The 30-day cure period included in HB 15 under exclusive attorney general enforcement does not sunset, adding extra cushion in the event of a violation. While some stakeholders argue cure opportunities weaken privacy laws, it does foster future accountability and vigilance.
"The attorney general can initiate an action in the event you continue a violation of something you've already cured and said you wouldn't violate again," Spurlock said. "An individual company isn't going to get that right to cure for the same violation every time it happens. So there's no sunset, but you certainly can't just disregard a prior remedy."
The competition
Consideration of multiple comprehensive privacy bills is not uncommon. Florida, Indiana and Washington are examples of states that juggled competing bills with varying success.
There are a few reasons why Kentucky's situation is unique and plays directly into the state privacy law patchwork debate.
Few states have passed a comprehensive privacy bill on its first introduction after considering separate or competing bills in preceding years. The decision to push ahead with HB 15 hinged on alignment and uniformity.
Westerfield cited prior conversations with House leadership where he was told SB 15 would "make Kentucky an island," something the Kentucky General Assembly had done on prior policy matters but allegedly lost the appetite for with data privacy.
"It's an argument to which I do not subscribe. I think it's baloney," Westerfield said. "I can name the seven provisions from my bill, down to the chapter, subsection and paragraph, that differed from Virginia. They're material differences that are meaningful, but the bills were nearly identical. It was not an island."
He added SB 15 was an opportunity for Kentucky to "give legislators in other states some cover to do something different" and find a better balance between consumer protections and business needs than Virginia's "boilerplate" provides. Notably, members of the Senate Standing Committee Economic Development, Tourism and Labor told Rep. Branscum they would approve HB 15 despite a desire for opt-in provisions — which Westerfield's SB 15 offered in years prior.
Consumer Reports long supported versions of Westerfield's bill until this year, when he made another round of concessions to stakeholders and lawmakers. The sticking point fueling the opposition, according to Consumer Reports Policy Analyst Matt Schwartz, continues to be the absence of impactful data minimization standards, UOOMs recognition, authorized agent rights and the PRA.

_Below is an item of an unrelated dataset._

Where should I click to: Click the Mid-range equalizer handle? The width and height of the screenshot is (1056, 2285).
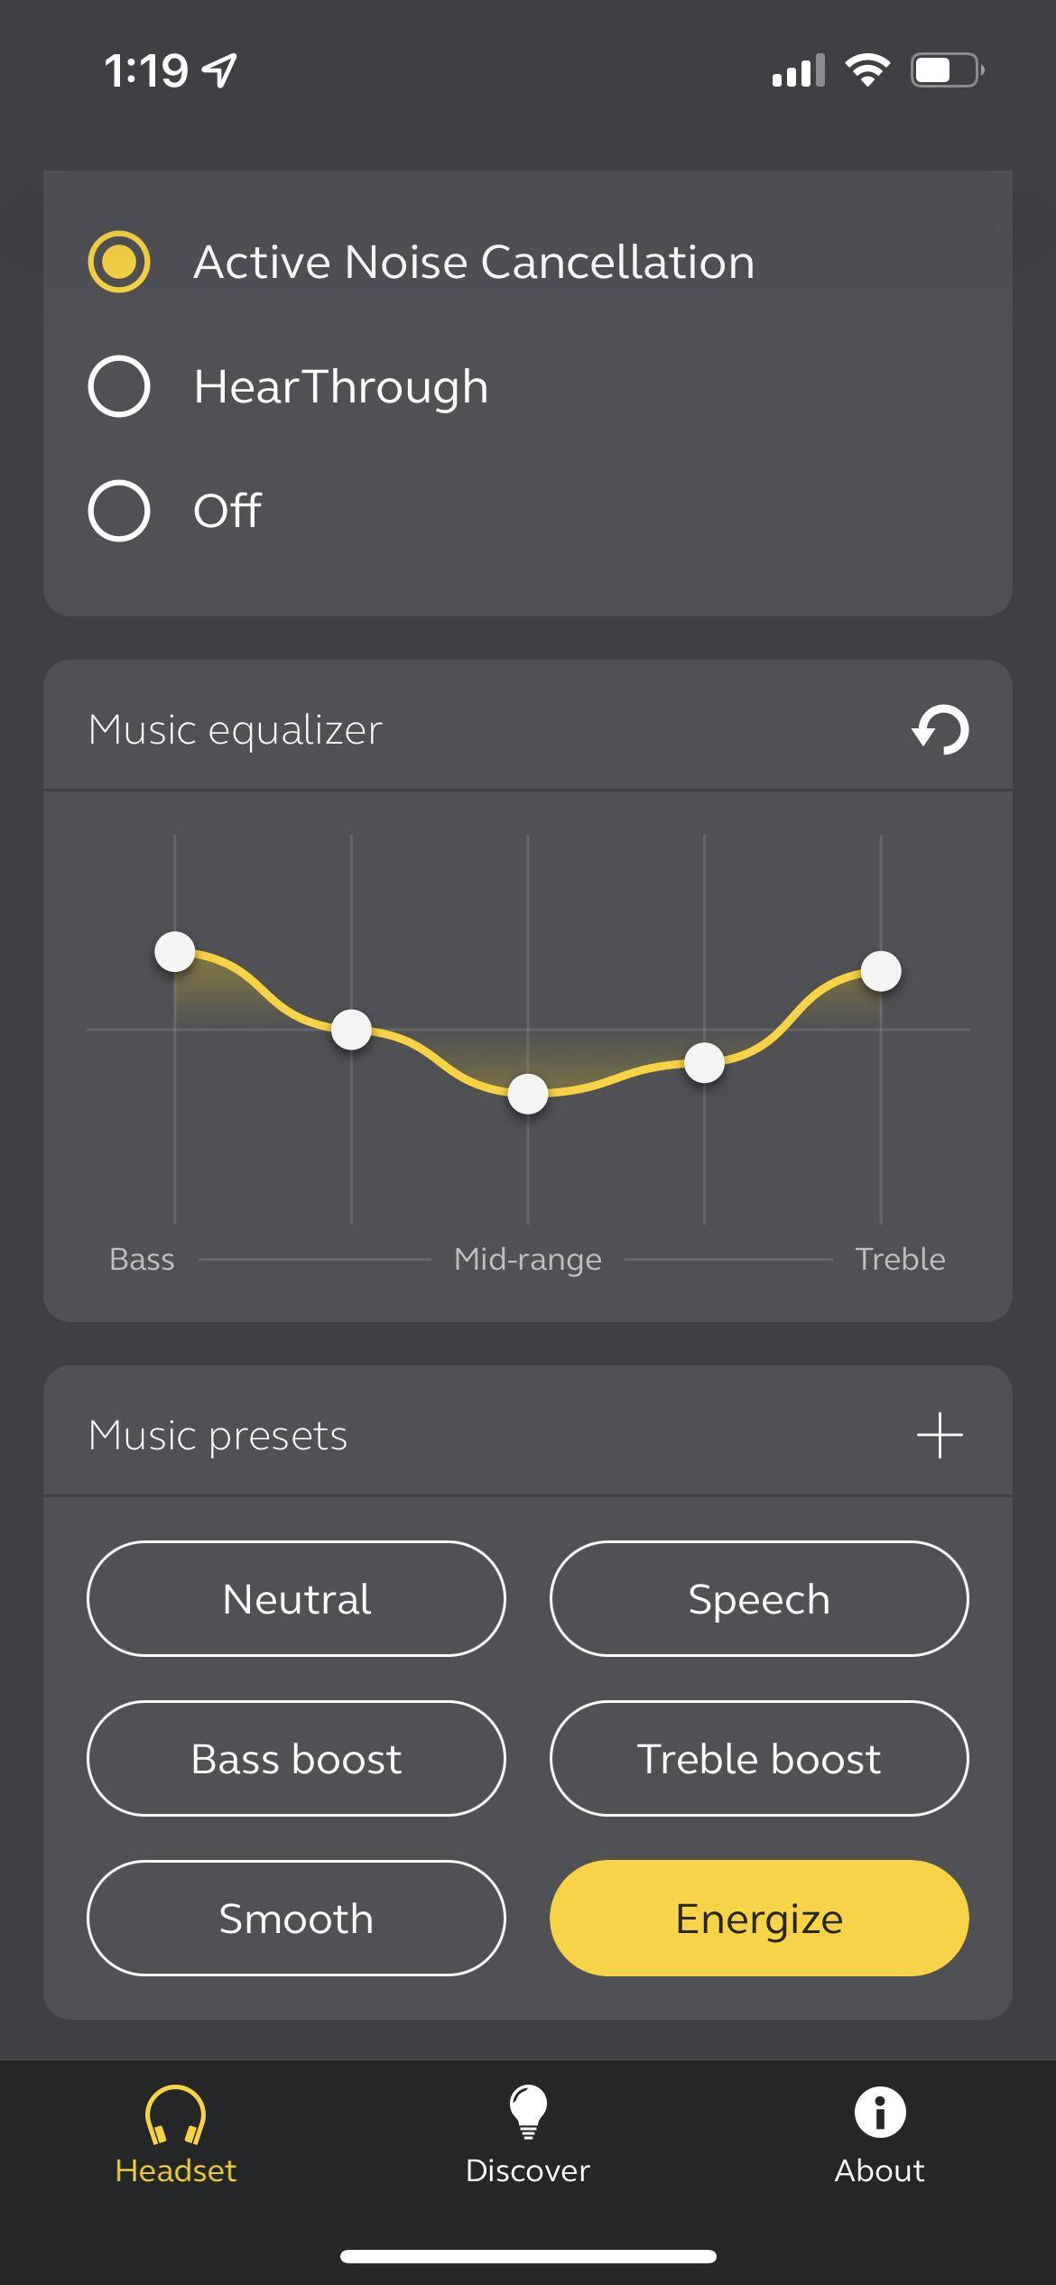pos(528,1095)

"In a lot of cases they're just looking at what might be the lowest hanging fruit. Exploring what bills other states have done that passed relatively easily," Schwartz said. "The be-all and end-all of consumer privacy legislation should not be ease of compliance for businesses. It's a consideration, but that seems to be elevated as the goal above all else."
Another wrinkle Kentucky brings to the patchwork discussion is a lack of wholesale alignment. HB 15 is modeled after Virginia's 2021 statute. Most core principles have not changed in that law, but the Virginia General Assembly passed meaningful amendments to its comprehensive framework the last two years, including substantial children's privacy amendments days before the Kentucky Senate approved HB 15.
Passing an outdated framework as a starting point may no longer be sufficient given the way modern technology advances. Westerfield, who is not seeking reelection to the Kentucky Senate in November, fears the growing complexity and pace of digital policy matters will render HB 15 useless if there's not constant legislative attention.
"When they come back next year, I just don't see there being a desire or urge to (improve the bill)," Westerfield said. "They'll say, 'Oh, we did that last year. We don't need to do that again.' Like there's a reset on the counter about how bad things have to get before there is the oomph to do it again."